Paolo Fresu/ “Sardegna ha una predisposizione per la musica, ma anche per il jazz!”

- Emanuele Ambrosio

Paolo Fresu tra i protagonisti del concerto - evento An Intimate Night di Elisa. Il trombettista: "c'è un filo diretto tra il Sud Italia e il Sud America"

paolo fresu artista strada roma 777x437 640x300 Paolo Fresu nel travestimento utilizzato a Report

Paolo Fresu ospite di Elisa

Paolo Fresu tra i protagonisti del concerto – evento An Intimate Night di Elisa trasmesso in prima serata su Rai2. Il trombettista, direttore del Festival di Jazz “Time In Jazz, giunto quest’anno alla sua 35esima edizione, intervistato da tgcom ha raccontato: “bisognerebbe festeggiare oggi anno perché i tempi sono talmente duri e difficili che è un traguardo fare un festival con questa qualità e con questo tema. Non è solo il tema della pace”. L’artista è entrato nel vivo parlando anche di come il festival sia stato l’occasione per rimarcare principi e valori importantissimi di questi tempi di guerra.

“Quando abbiamo strutturato il festival non c’era ancora il conflitto in Ucraina. Era il tema dell’uguaglianza, delle diversità, dei diritti umani, del rispetto del territorio e dell’ambiente. Affrontare oggi un tema così coraggioso fa sì che questa edizione sia particolarmente importante, ma in realtà tutte lo sono” – ha detto il trombettista.

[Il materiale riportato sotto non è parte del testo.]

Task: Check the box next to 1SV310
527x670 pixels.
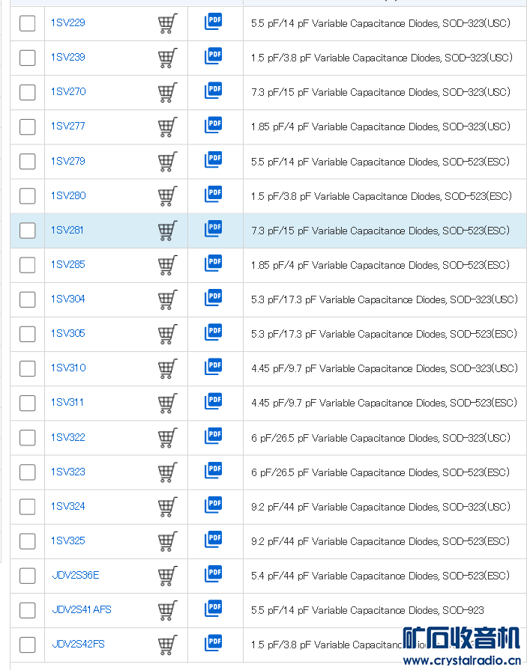Action: click(28, 368)
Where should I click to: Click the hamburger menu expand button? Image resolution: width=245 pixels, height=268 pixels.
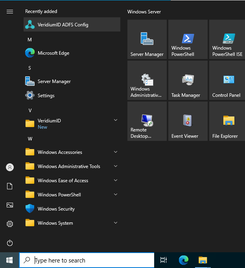point(10,12)
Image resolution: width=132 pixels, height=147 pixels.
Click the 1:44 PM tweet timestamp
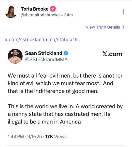tap(16, 137)
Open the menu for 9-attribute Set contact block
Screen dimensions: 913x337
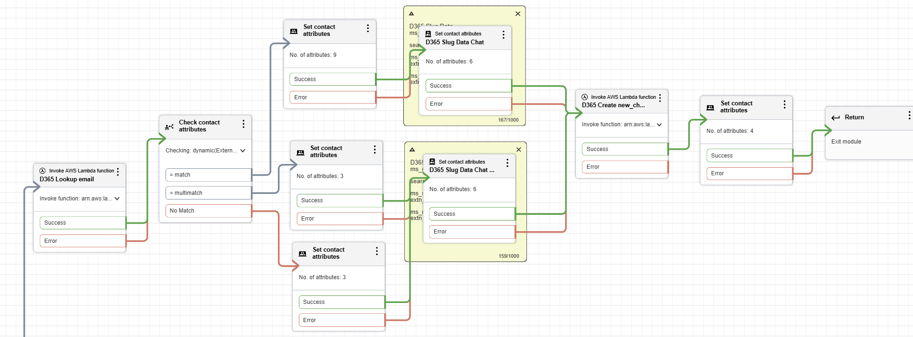coord(368,28)
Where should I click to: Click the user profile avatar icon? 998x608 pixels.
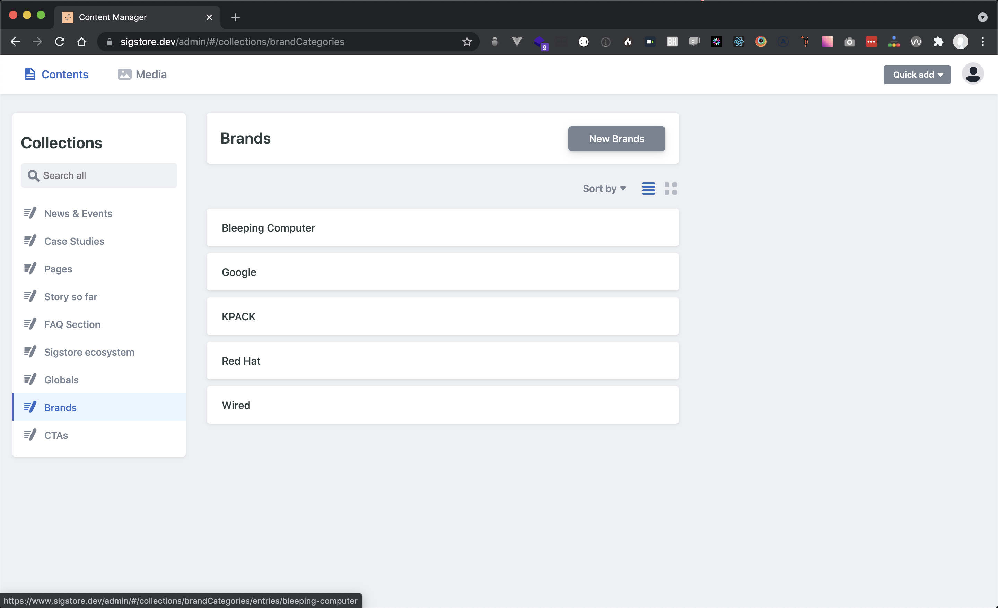point(972,74)
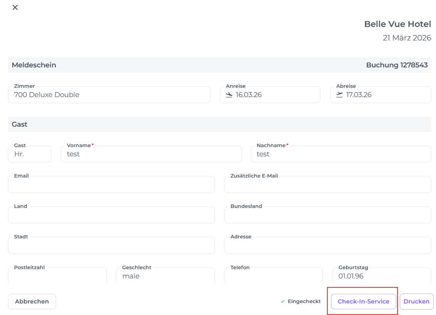Image resolution: width=436 pixels, height=315 pixels.
Task: Open the Gast salutation dropdown
Action: (30, 154)
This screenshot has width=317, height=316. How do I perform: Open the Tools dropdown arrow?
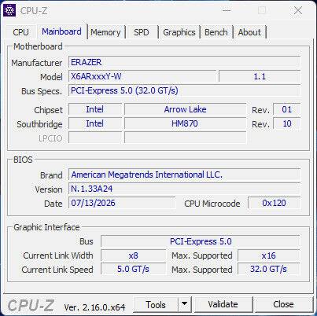click(x=185, y=304)
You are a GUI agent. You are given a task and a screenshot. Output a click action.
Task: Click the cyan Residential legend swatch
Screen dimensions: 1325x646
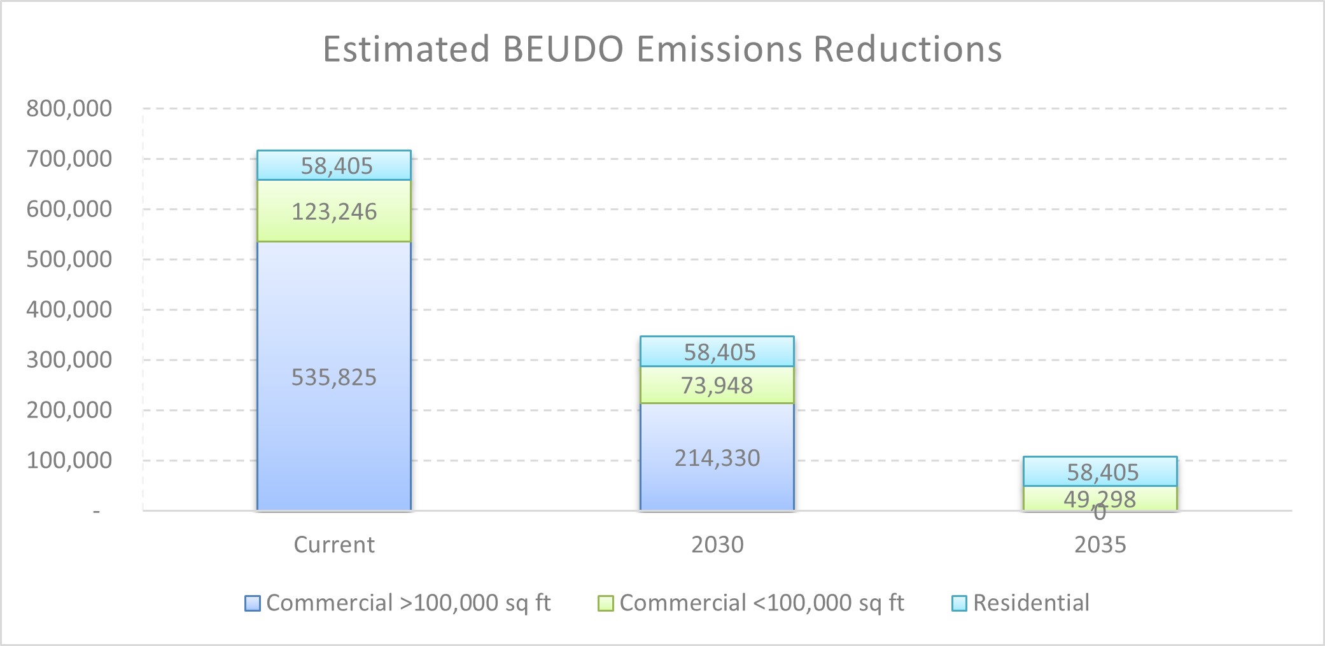pos(959,603)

Paolo Fresu: il jazz e l’importanza dei valori

“Stiamo tornando indietro, stiamo andando al medioevo e sempre di più bisogna affermare dei valori che sembrano essere stati costruiti. Penso alle battaglie sulla sessualità, penso a Franco Grillini che ha creato l’Arcigay e si è battuto per i diritti di tutti, nostro ospite a Berchidda. Quelle sono battaglie vinte. Non completamente ma comunque vinte” – ha detto Paolo Fresu a sardegnaeventi.it parlando di come oggi si stia retrocedendo in materia di diritti.

Il trombettista, infatti, ha precisato: “oggi si tenta di distruggere tutto il lavoro fatto. Sempre – e in momenti come questo in cui i valori e le battaglie vinte si mettono in discussione – è importante sottolineare che l’umanità è ricca nella sua diversità. Va affermata tutti i giorni, va condivisa e soprattutto garantita. Ognuno ha la pelle con cui nasce, ha un pensiero rispetto alle cose del mondo, ha un orientamento sessuale. Ognuno ha diritto di essere sé stesso. Al di là della Dichiarazione universale dei diritti dell’uomo ogni giorno bisogna tentare di affermare l’uguaglianza come prima scommessa dell’uomo nel suo futuro”.